Informierte PatientInnen greifen eher zu Generika
Befragt welches Präparat sie bei gleichen Voraussetzungen bevorzugen würden, stimmten 35 Prozent für die Ursprungs-Arznei, 23 Prozent für Generika. Ein deutlich anderes Bild ergibt sich bei denjenigen, die bereits über Generika Bescheid wissen: 31 Prozent würden sich für Generika entscheiden und nur mehr 27 Prozent tendieren zur Ursprungs-Arznei. Mehr als 40 Prozent machen ihre Entscheidung von der Empfehlung ihres Arztes abhängig. "Das zeigt die
wichtige Rolle des Arztes bei der Informationsvermittlung", so Andiel. "Darum ist es uns ein großes Anliegen, Ärzte bei ihrer Aufklärungsarbeit zu unterstützen und Patienten sachlich und fundiert aufzuklären."
Starker Anreiz durch reduzierte Rezeptgebühr
"Die Untersuchung zeigt auch, dass die Einführung der reduzierten Rezeptgebühr ein großer Anreiz für Patienten wäre und somit ein großes Potential an Einsparungen birgt", betont Andiel.

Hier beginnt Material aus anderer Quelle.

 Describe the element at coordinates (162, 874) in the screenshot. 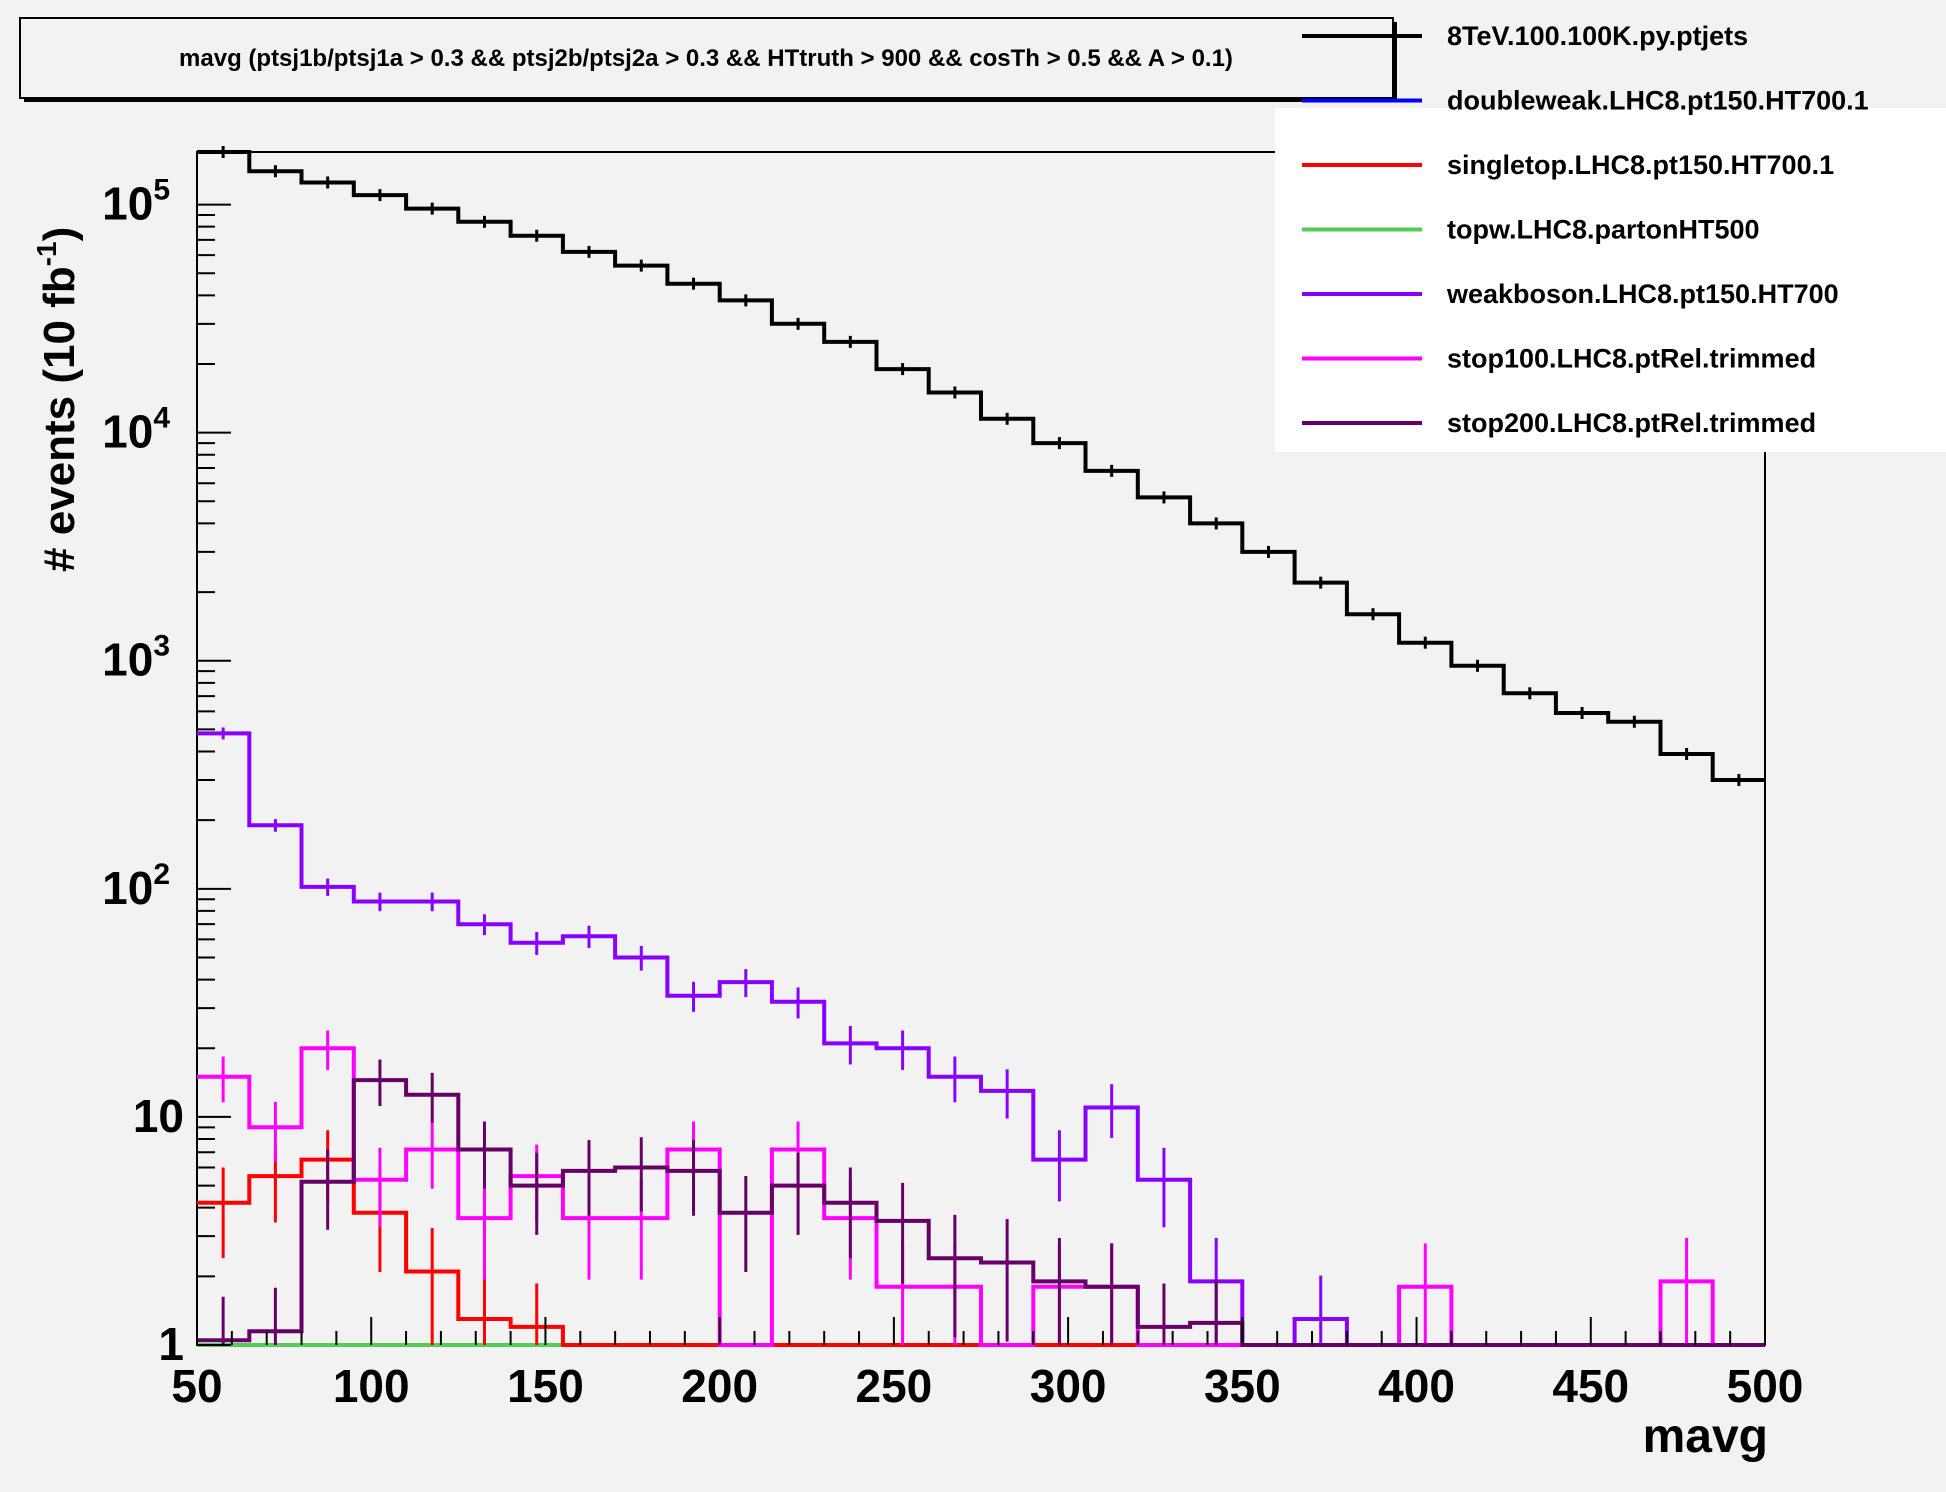

I see `y-tick-exponent: 2` at that location.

Eine Senkung der Rezeptgebühr für Generika um 1,50 Euro auf 2,85 Euro würde den
Anteil der Bevölkerung, die bewusst zu Generika greifen, von 23 auf 42 Prozent fast verdoppeln. Bei der Gruppe der Generika-Informierten steigt die Präferenz sogar von 31 auf 51 Prozent; und nur mehr rund ein Drittel würde die Entscheidung ihrem Arzt überlassen.